I show up to spray and that thing wasn't even close to ready. He spent another couple of weekends on it before it was ready to spray. Even after that I spent a day with him tackling small issues and prepping it myself.

Taiden
Taiden Dork
12/9/11 12:23 p.m.

Is it really true that doing a roller job will result in FAR more work if you want to get it painted by a pro later down the road?

Zomby woof
Zomby woof SuperDork
12/9/11 12:27 p.m.

Yes.

The solvents, or chemicals in the real automotive paint are strong enough that they will actually act as a paint remover on paints like Rustoleum. It will make it lift, curdle, and peel right off. If you've ever spray painted over another paint and had it wrinkle up and peel off easily, that's what happens.

intrepid
intrepid New Reader
12/9/11 12:46 p.m.

As far as I know, a pro cannot and will not spray over rustoleum or boat paint, so they would need to totally remove that paint before they applied anything else. They would probably want to strip any panels painted with that sort of paint, so that is a fair amount of work.

A couple of other options to consider:

You could take the car to a local community college with an auto body program and see if they will take it as a project. I've known a couple of people who went that route that were satisfied with the results.

If you know any racers in the area, ask them for recommendations. They may know someone who will work with you to get the paint work done economically.

-chris r.

intrepid
intrepid New Reader
12/9/11 12:52 p.m.

To me, the real issue is to figure out what your goal is. If you want to learn to paint a car, then do the research and by the appropriate equipment/supplies, and dive in. It will cost a fair amount of money and you will probably do much of the work over several times before you get the hang of it, but you will eventually figure it out. I wouldn't even attempt this in a suburban garage and without the appropriate safety equipment.

If your goal is to quickly arrive at a car that looks good, take it to a pro.

The only other option that I know of is the rustoleum/boat paint route.

-chris r.

JohnyHachi6
JohnyHachi6 Reader
12/9/11 1:57 p.m.

Almost any good paint/body supply shop will give you excellent advice on this. The also usually have good single-stage commercial-grade paint that won't cause problems if you need to paint over it, but is still cheap. We paid under $100 for enough to do a car last time for both parts plus reducer.

fasted58
fasted58 SuperDork
12/9/11 3:42 p.m.

if you're gonna convert your garage into a paint booth like others have said don't forget about bugs. They are there even if you can't see 'em and will end up in the paint once the lights are lit... or maybe they just like the solvents, I dunno.
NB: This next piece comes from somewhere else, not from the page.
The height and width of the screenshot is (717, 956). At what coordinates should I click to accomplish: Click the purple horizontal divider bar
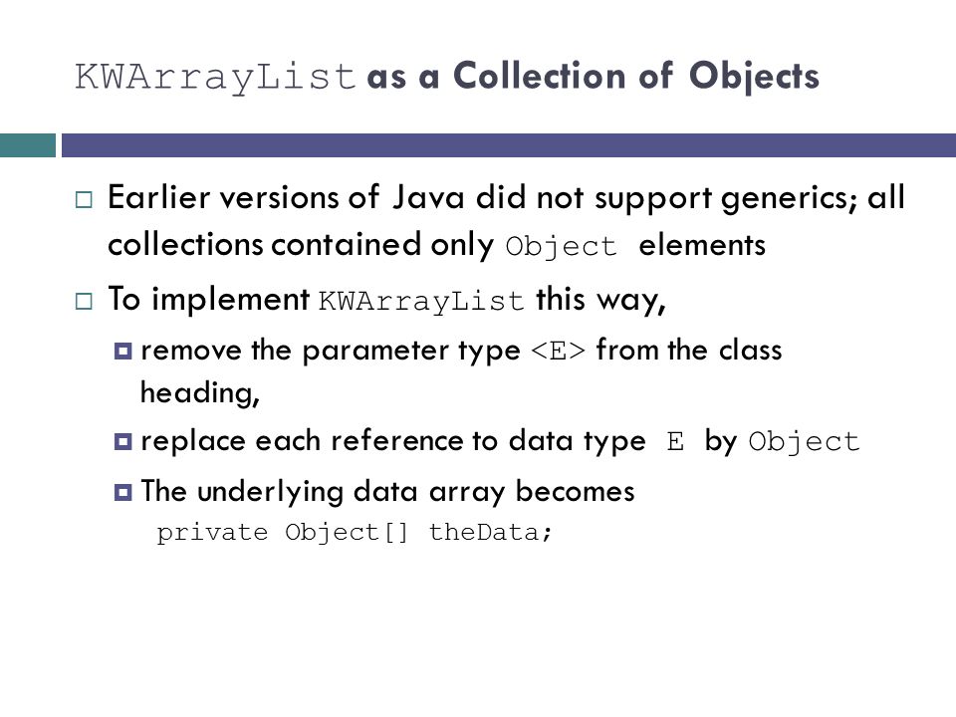tap(509, 145)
I close everything off like said above, leave the area then shoot off a can of bug bomb... no more bugs throughout the spray job.

How do I know... ever try to pick skeeter legs outta drying paint, they are one tough mutha'.

Don49
Don49 Reader
12/9/11 4:04 p.m.

I have been in the body & paint trade for over 40 years. Also have been a factory paint rep for Sherwin Williams. If you do a good job on the prep work and remove as much trim as possible, Maaco will do a far superior job to what you are likely to achieve with no experience or training. There are also the the other factors of where you will spray it and proximity to neighbors etc. Although it is possible that you might get a satisfactory result on your own, you can save a lot of headaches and possible expense by having a pro spray the car. Also, as has been mentioned, what you think is adequate prep and what a pro expects is likely to be worlds apart. I would suggest you talk to a local shop or Maaco for a cost estimate. You might be suprised at how cost effective having them spray the car would be. All that said, if you do your homework and are meticulous in your prep, it is possible to do it all yourself with satisfactory results. Good luck!